By changing how you think about that food, increasing access to it, and reducing the scarcity mindset, over time you will feel more in control around that food, and not because you are controlling that food.
For example, if holiday parties aren’t the one time a year that you get to eat these foods, you don’t feel the need to eat as much of them as you can, as fast as you can, before you can’t have them again for another year. You can enjoy your holiday meals, treats, and festivities without feeling like you’ve fallen “off track.”
The fourth problem is that having such a narrow definition of “good” foods that one holiday is able to derail you (see what I did there) makes the track harder to stay on, promotes binge eating behaviors, decreases the quality of life, and increases the risk of developing an eating disorder.
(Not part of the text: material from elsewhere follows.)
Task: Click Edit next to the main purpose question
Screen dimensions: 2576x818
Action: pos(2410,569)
You also need to stop thinking of your diet as a track. According to Oxford Language, a “diet” is really just “the kinds of food that a person, animal, or community habitually eats,” and it’s likely that your definition of what foods are “good” or “bad” probably originates from arbitrary diet culture rules that change every few years (like how fruit sugar is “bad for you,” unless it’s in a $12 smoothie and sold as a juice cleanse).
Here are some mindset shifts to help take away some of that holiday food stress…
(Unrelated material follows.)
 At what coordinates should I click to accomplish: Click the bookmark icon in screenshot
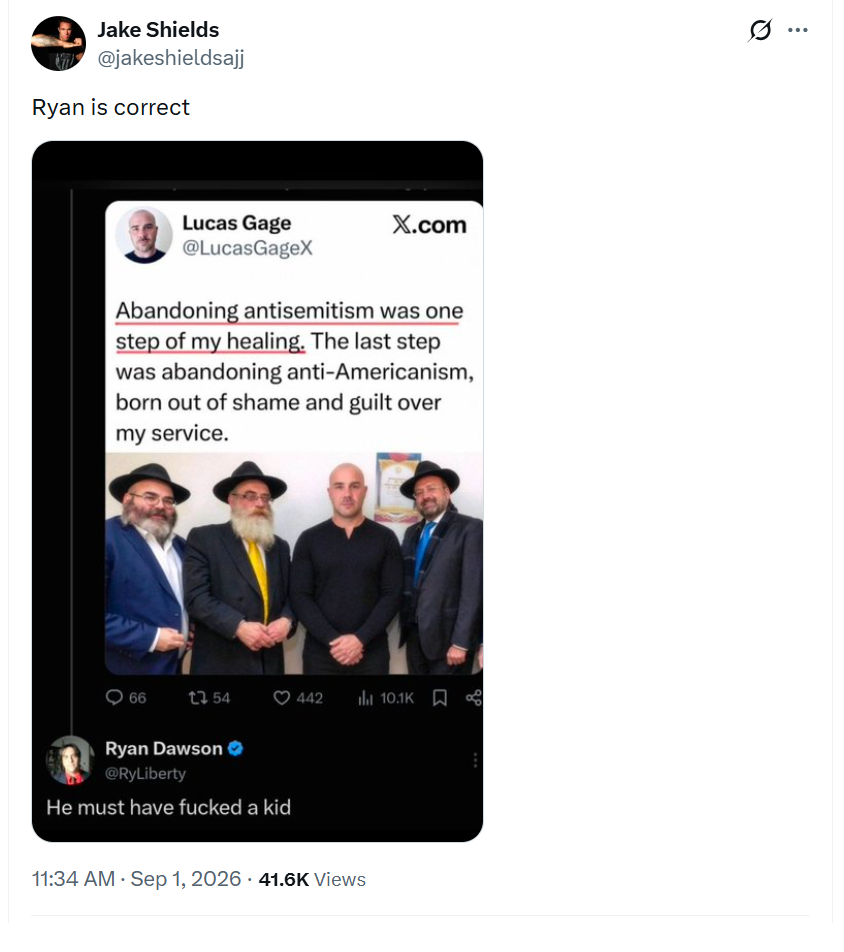point(440,698)
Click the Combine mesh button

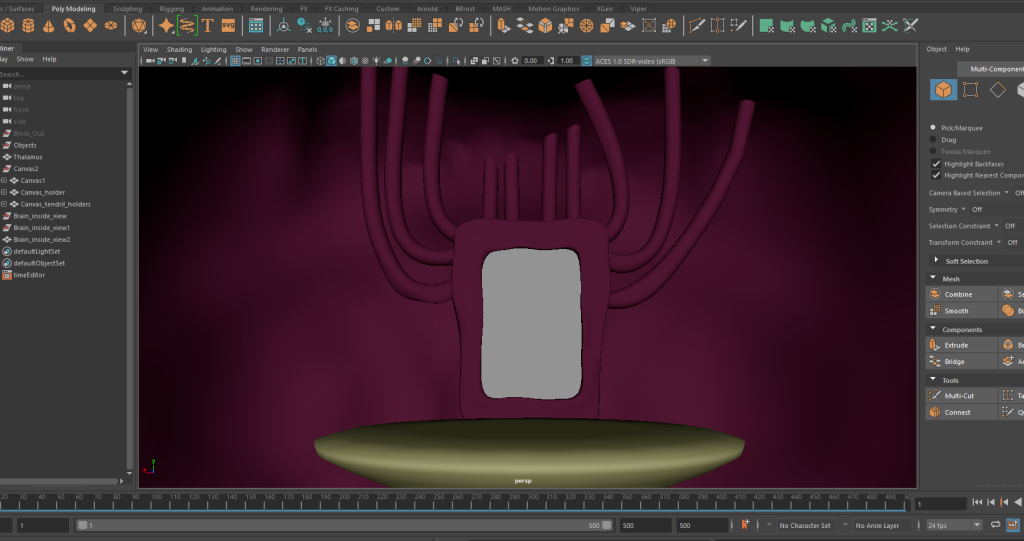click(x=957, y=295)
Think of nutrition as weather and climate, rather than an all or nothing, naughty or nice mentality. All places have a climate, and they all have variations in weather. Your climate is what the weather’s like the majority of the time.
For example, when I think of San Diego’s climate, I think 70s and sunny year-round.
That doesn’t mean there are never cold or rainy days, because having variation in the weather is necessary to sustain the ecosystem and climate, just like having variation in your diet and life is necessary for both your mental and physical health.
Similarly, you can think of the food you regularly eat and buy as your “climate” and the food that you eat on holidays as the “weather.”
The holiday “weather” isn’t going to become your new “food climate” unless you’ve created a climate that is hard to survive in for prolonged periods of time (like eliminating or restricting food groups, calories, or life experiences).
If you see holiday food as a treat that you are only able to eat once a year, this can lead you to binge or feel out of control with that food, which can then lead you to think, well, I already “broke” my diet so may as well give up, or to just “start over” (maybe even more strict) in January.
If you are able to remove all emotional attachment from the food it also helps you make more clear and confident decisions around what you want to eat and why.
Also, remember that you didn’t “break” anything, so you don’t need to “fix” anything. You don’t need to start a new diet, “earn” your food through exercising, or eat less to make up for it.…just go back to eating and moving in ways that feel good.
All foods serve a purpose. They’re not good or bad, they’re just food. Chances are, if you’re eating a big holiday meal, it probably means you get to see people you love.
Those people deserve your attention and energy way more than your food does, and especially more than diet culture does.
Remember that foods aren’t naughty or nice, and neither are you for eating them.